Before the Court is a Motion to Vacate, Set Aside, or Correct Sentence under 28 U.S.C. § 2255 (Record Document 123) filed by the Petitioner, Al Cooper ("Cooper"). Cooper seeks to have his sentence vacated on the grounds of ineffective assistance of counsel and constitutional violations. See id. Cooper contends that the ineffective assistance of counsel and violations of the Fifth and Sixth Amendments resulted in him being found guilty when he was innocent. See id. For the reasons discussed herein, Cooper's motion is DENIED.

BACKGROUND

On July 24, 2009, a federal grand jury returned a two-count indictment against Al Cooper. See Record Document 13. The Indictment charged him with one count of conspiracy to possess with intent to distribute crack cocaine and one count of possession with intent to distribute crack cocaine which allegedly took place on June 24, 2009. See id.

On February 23, 2010, Cooper was found guilty by a jury of counts one and two of the Indictment. See Record Documents 83. On June 23, 2010, Cooper was sentenced to 240 months imprisonment as to each count, to run concurrently. See Record Document 99. He filed a Notice of Appeal on June 28, 2010. See Record Document 97.

On March 28, 2011, the United States Court of Appeals for the Fifth Circuit affirmed Cooper's convictions for conspiracy to possess with intent to distribute crack cocaine and possession with intent to distribute crack cocaine. See Record Document 109. The per curiam opinion stated:

Viewing the evidence in the light most favorable to the jury's verdict, there was sufficient evidence to find that Cooper agreed to participate in a conspiracy to distribute crack cocaine. See Lopez-Moreno, 420 F. 3d at 437-38. It is undisputed that Cooper did not have actual possession of the crack cocaine seized from his vehicle. However "[c]onstructive possession exists if the defendant knowingly has dominion and control, or has the power to exercise dominion and control over a vehicle in which the drugs are concealed." United States v. Brito, 136 F.3d 397, 411 (5th Cir. 1998) (citations omitted). There is sufficient evidence to indicate that cooper had constructive possession of the drugs found in his vehicle. AFFIRMED.

Id. The decision was issued as a mandate on March 25, 2011. See id.

LAW AND ANALYSIS

A. Claims Not Cognizable Under 28 U.S.C. § 2255.

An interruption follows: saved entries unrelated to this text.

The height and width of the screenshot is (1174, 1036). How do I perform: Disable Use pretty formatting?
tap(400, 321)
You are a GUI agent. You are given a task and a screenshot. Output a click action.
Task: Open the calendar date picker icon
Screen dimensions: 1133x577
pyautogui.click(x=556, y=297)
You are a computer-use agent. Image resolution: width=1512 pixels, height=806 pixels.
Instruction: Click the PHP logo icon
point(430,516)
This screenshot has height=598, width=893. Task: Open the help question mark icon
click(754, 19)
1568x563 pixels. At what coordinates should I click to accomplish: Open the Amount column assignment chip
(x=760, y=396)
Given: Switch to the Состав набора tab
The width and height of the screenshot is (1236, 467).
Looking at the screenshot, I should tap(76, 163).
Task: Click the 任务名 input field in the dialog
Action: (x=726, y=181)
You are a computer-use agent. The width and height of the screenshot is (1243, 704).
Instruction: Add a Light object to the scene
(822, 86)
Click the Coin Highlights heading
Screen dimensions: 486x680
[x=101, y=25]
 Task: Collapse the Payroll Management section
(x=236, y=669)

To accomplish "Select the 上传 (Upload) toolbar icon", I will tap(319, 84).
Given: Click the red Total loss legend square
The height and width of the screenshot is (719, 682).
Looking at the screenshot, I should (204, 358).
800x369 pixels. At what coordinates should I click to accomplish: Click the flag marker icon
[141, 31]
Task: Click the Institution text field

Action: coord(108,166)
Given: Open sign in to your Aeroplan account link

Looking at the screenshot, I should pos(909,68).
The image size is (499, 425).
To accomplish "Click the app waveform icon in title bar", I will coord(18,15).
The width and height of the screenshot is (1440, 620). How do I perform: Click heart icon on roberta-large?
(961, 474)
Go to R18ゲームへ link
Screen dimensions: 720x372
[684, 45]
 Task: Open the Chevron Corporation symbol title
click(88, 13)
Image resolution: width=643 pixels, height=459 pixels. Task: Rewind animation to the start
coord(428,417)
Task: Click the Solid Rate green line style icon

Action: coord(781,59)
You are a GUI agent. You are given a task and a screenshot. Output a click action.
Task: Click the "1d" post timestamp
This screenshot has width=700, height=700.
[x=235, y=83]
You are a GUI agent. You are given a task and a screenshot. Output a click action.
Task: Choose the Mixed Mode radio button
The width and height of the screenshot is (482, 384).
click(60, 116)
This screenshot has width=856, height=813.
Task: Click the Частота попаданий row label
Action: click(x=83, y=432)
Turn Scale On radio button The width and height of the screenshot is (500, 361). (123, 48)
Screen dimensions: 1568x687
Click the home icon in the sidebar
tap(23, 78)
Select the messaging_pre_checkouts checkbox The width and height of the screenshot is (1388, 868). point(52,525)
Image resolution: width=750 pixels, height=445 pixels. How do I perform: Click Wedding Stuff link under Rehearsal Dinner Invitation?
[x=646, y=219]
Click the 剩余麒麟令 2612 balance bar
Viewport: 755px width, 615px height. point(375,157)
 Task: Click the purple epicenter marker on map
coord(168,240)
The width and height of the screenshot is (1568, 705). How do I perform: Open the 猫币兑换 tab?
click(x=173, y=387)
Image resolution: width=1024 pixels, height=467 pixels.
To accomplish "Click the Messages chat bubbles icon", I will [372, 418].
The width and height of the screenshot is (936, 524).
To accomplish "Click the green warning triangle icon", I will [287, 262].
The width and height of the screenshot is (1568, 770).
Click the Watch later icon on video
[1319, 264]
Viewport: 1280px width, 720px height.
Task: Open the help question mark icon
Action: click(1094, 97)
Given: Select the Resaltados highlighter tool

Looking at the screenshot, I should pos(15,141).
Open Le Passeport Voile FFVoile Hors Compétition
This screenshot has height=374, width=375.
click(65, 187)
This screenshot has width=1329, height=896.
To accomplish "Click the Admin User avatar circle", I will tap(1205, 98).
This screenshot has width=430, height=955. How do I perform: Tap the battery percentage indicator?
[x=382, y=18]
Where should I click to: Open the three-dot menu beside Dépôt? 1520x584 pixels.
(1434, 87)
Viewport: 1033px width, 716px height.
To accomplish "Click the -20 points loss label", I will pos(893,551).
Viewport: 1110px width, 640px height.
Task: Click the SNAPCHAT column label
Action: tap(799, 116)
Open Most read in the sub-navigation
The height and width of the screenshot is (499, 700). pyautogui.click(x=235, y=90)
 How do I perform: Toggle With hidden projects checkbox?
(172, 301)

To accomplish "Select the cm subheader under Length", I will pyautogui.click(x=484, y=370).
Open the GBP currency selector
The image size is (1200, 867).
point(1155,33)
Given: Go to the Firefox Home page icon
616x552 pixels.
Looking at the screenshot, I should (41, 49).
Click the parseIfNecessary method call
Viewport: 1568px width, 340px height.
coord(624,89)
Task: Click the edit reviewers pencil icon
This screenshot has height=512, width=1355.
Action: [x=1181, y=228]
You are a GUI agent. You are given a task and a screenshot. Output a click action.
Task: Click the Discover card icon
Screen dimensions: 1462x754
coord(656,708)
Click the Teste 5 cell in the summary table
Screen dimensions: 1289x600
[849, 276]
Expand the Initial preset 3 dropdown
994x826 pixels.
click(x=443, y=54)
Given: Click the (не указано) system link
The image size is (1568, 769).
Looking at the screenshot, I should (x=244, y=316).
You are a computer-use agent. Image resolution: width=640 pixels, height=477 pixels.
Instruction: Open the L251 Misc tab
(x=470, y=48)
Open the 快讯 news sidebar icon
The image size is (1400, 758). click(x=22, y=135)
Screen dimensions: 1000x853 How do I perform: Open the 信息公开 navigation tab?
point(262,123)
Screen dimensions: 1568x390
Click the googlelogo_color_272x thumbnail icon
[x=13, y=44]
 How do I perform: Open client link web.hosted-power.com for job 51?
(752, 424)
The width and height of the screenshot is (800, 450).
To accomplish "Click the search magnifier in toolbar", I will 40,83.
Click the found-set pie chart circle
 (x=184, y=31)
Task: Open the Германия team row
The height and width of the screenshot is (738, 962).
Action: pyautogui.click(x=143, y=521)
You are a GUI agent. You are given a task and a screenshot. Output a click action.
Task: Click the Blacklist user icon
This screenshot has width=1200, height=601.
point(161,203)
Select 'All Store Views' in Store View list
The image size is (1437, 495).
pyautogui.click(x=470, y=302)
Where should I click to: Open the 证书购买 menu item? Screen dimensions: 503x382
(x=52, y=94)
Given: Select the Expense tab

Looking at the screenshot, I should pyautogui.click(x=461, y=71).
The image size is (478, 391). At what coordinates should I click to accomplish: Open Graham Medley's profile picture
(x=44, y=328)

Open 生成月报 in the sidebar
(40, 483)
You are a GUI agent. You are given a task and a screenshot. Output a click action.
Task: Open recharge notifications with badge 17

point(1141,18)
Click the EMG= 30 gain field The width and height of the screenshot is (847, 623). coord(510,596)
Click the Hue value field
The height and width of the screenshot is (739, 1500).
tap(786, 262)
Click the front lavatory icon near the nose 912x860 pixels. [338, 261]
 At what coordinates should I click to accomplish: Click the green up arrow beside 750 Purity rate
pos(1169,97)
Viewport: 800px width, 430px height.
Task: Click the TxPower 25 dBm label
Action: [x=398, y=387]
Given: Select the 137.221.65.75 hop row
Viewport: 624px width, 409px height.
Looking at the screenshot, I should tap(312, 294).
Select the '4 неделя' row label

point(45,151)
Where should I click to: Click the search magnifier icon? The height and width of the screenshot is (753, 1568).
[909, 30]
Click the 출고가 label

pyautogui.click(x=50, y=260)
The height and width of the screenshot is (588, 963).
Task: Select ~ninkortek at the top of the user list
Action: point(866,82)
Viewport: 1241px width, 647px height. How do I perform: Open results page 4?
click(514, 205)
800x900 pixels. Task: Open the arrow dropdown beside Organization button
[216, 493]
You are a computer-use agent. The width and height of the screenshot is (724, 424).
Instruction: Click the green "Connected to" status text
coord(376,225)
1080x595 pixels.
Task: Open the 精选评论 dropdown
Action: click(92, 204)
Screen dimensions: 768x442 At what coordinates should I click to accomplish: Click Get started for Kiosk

After conviction and exhaustion of a defendant's right to appeal, the Court is "entitled to presume that the defendant stands fairly and finally convicted." U.S. v. Shaid, 937 F.2d 228, 231-32 (5th Cir. 1991), quoting U.S. v. Frady, 456 U.S. 152, 164, 102 S.Ct. 1584, 1592 (1982). "Our trial and appellate procedures are not so unreliable that we may not afford their completed operation any binding effect beyond the next in a series of endless post conviction collateral attacks. To the contrary, a final judgment commands respect." Frady, 456 U.S. at 164-65, 102 S.Ct. at 1593. Consequently, issues that can be presented in a motion filed under 28 U.S.C. § 2255 are limited. A defendant can challenge a final conviction only on issues of constitutional or jurisdictional magnitude. See Shaid, 937 F.2d at 232. As the Fifth Circuit has stated:

Relief under 28 U.S.C. § 2255 is reserved for transgressions of constitutional rights and for a narrow range of injuries that could not have been raised on direct appeal and would, if condoned, result in a complete miscarriage of justice. Nonconstitutional claims that could have been raised on direct appeal, but were not, may not be asserted in a collateral proceeding.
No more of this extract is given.